SAN BENEDETTO DEL TRONTO – “Il nostro comportamento è lineare, non capisco le polemiche”. L’assessore Marco Lorenzetti risponde in tono pacato ma fermo alle proteste dei concessionari di spiaggia per le multe inflitte per il mancato rispetto degli orari di chiusura.
“L’Amministrazione – spiega l’esponente della Giunta – non è assolutamente contro l’attività d’intrattenimento musicale negli chalet. L’ordinanza sui rumori è nata da un’ampia concertazione. In questi ultimi mesi abbiamo incontrato diverse volte gli operatori turistici, gli stessi che oggi polemizzano con l’Amministrazione. L’ultima riunione risale al 22 marzo scorso: erano presenti i tecnici dell’Arpam, il presidente del Consorzio turistico e dell’Assoalbergatori, i rappresentanti del comitato anti-rumore, ed esponenti della Confcommecio e della Confesercenti”

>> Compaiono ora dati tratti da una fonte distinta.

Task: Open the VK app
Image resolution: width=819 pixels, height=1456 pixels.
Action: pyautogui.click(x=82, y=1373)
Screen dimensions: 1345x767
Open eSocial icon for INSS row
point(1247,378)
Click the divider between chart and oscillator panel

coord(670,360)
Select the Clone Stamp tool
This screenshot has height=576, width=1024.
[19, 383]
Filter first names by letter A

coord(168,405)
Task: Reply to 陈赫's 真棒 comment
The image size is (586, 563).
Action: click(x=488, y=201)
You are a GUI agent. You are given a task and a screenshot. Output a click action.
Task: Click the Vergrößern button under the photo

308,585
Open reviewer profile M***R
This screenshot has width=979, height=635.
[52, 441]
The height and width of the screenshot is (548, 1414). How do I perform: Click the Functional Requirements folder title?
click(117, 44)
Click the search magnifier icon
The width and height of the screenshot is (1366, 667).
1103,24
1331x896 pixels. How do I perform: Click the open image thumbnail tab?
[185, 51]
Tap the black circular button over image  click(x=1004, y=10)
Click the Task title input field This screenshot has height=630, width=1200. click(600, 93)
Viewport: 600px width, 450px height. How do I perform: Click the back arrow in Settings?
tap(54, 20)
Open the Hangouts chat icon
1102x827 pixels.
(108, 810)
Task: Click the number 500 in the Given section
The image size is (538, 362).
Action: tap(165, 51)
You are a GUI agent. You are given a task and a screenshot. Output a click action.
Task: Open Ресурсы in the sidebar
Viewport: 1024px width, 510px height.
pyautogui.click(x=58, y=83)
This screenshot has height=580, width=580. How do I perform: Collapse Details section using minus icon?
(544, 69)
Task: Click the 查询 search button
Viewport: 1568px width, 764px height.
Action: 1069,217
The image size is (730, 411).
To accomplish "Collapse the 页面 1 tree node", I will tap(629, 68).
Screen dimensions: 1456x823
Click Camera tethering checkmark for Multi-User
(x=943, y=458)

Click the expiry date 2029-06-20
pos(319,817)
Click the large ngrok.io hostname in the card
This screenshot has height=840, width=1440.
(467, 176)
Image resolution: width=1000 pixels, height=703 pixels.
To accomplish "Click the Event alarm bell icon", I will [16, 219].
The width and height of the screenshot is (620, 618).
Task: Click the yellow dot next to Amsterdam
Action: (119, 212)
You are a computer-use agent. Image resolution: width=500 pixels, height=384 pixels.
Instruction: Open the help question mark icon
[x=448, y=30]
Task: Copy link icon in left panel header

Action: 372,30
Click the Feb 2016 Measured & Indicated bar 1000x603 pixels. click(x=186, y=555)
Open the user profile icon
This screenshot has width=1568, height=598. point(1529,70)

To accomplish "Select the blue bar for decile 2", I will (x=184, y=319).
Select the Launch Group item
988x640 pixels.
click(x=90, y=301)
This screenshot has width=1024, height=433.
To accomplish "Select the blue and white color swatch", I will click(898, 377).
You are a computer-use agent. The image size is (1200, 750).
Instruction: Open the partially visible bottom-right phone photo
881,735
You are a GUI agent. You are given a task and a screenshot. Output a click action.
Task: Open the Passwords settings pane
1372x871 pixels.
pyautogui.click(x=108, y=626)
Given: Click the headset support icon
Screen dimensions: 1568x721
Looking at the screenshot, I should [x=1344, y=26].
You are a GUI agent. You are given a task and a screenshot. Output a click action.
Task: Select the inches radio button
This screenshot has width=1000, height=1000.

A conferma del proprio parere, l’assessore cita la diffida inoltrata lo scorso 26 aprile da alcuni quartieri (Europa, Marina di Sotto, Mare-Sentina, S.Antonio, Albula Centro, Ragnola) e dall’Assoalbergatori alla Giunta, in cui si chiede non concedere deroghe e di effettuare controlli più efficaci sulle emissioni sonore.
“Esiste anche una normativa regionale – aggiunge Lorenzetti – che disciplina le deroghe ai valori limite fissati dalla legge 447/95. Con l’ordinanza emanata dal sindaco siamo andati già oltre questi limiti”.
In merito alle deroghe agli orari previsti, l’assessore rivela che ad oggi sono cinque i concessionari di spiaggia che hanno richiesto le deroghe. “Le deroghe non si potranno mai ottenere se le strutture non si doteranno di impianti adeguati. Ad ogni modo, la competenza sugli orari spetta al sindaco”.